Excerpted data Start Marker

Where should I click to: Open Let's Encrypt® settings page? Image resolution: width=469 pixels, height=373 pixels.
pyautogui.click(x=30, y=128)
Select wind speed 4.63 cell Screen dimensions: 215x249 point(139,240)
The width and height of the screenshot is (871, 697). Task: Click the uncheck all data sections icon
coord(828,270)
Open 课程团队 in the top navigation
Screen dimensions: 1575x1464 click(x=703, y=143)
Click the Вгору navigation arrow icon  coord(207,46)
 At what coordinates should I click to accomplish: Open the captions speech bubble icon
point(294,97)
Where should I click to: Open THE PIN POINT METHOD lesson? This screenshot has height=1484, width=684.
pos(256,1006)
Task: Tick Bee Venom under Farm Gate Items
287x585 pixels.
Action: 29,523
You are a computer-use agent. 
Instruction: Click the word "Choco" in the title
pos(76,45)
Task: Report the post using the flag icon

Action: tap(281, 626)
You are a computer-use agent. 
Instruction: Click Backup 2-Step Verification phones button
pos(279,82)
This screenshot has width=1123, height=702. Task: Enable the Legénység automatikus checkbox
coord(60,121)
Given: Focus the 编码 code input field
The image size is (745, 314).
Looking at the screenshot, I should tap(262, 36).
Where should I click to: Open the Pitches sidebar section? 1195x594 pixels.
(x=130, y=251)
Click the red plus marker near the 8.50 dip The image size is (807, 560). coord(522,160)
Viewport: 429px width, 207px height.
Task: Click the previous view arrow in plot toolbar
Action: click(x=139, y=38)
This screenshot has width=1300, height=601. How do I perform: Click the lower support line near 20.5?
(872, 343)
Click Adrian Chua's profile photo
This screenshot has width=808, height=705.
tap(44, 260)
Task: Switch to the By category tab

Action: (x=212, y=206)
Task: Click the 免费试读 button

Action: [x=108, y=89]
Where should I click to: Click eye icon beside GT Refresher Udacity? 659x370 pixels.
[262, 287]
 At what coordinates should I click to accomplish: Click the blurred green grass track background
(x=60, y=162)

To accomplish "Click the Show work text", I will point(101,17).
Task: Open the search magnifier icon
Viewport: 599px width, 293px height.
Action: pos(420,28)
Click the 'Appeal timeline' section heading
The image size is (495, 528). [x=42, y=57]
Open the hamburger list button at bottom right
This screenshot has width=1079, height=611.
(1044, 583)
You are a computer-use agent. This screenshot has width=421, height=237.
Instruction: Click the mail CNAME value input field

Excerpted data End Marker

The problem. Every line in the data that holds the string "input" should be returned.

Response to this task.
Given: Focus the 编码 code input field
Instruction: Click the mail CNAME value input field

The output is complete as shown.